世界スカウトジャンボリーの猛暑を報じる記事の続きを、最後の文の後から書きなさい。

§ 文書抜粋

*-*-*

「2023セマングム第25回世界スカウトジャンボリー」で熱中症患者が続出している問題で、日差しを避ける場所のない「干拓地」でキャンプをすることに対する懸念が外国メディアから示されている。
英ガーディアンは3日(現地時間)、「野外行事はソウルから南西に約180キロ離れた扶安郡(プアングン)の8.8平方キロの干拓地で行われている」、「自然の陰がほとんどない干潟のそこここにテントが設置されている」と報道した。
AP通信も「木が1本もない広大な地域で暑さを避ける場所のないジャンボリーを開催することに対する懸念があった」と指摘した。ニューヨーク・タイムズは「(今月2日に)気温が最高37.7度まで上がるなど、数年ぶりの最悪の猛暑が続く中、ジャンボリーは開かれた」と報じた。
参加者たちも「陰がなくてつらい」と口をそろえた。スカウト活動をはじめて7年目のマレーシア出身のボランティア、レオナ・アザルさんはニューヨーク・タイムズに「まるでサウナのようだ。日陰を見つけるのは本当に難しい」と話した。アザルさんは「汗がだらだら流れる。至る所で人が気絶していた」と語った。あるボランティアはガーディアンに「疲れた。日陰を探すのも難しいし、日陰にいても非常に暑いうえ、風もほとんど吹かない」と訴えた。
干拓地の湿度の高さが猛暑と出会うとさらに危険になりうるとも指摘されている。

*-*-*

§ 提供資料
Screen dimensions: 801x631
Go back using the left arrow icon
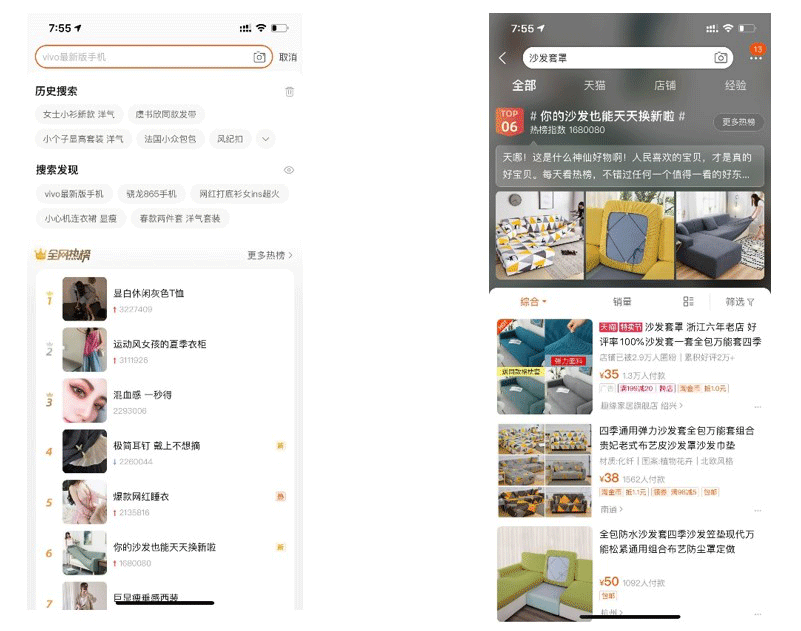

*-*-*

§ 解答
大田乙支大学病院家庭医学科のオ・ハンジン教授は4日、YTNラジオ「ニュースキング・パク・チフンです」のインタビューで「すぐ直前までキャンプ地には雨がかなり多く降っていたうえ、水はけが良くない干潟地域」だとし「水気も多く温度も上がり続けているため、温度と湿度がより高い状態」だと話した。
オ教授は「テントの中は気温がほぼ40度に迫るだろう」とし「温度と湿度が高い場所ではさらに大きな体温調節の問題を誘発する恐れがある」と語った。皮膚から汗が蒸発する時に体温は下がるが、湿度が高いとそれがきちんと機能しないということだ。オ教授は「湿度を低くするエアコンのような設備があることが非常に重要だ」と指摘した。
批判が拡大していることを受け、尹錫悦(ユン・ソクヨル)大統領はこの日午前、「スカウトの学生たちが少しの間でも涼しく休める冷房大型バスと、冷たいミネラルウォーターを供給する冷蔵・冷凍車を無制限に供給せよ」と指示した。ジャンボリー開幕日の1日から3日午前までに集計された熱中症患者は540人あまり。2日夕刻に3時間あまり行われた開会式だけで139人の体調不良者が発生しており、このうち108人が熱中症患者だった。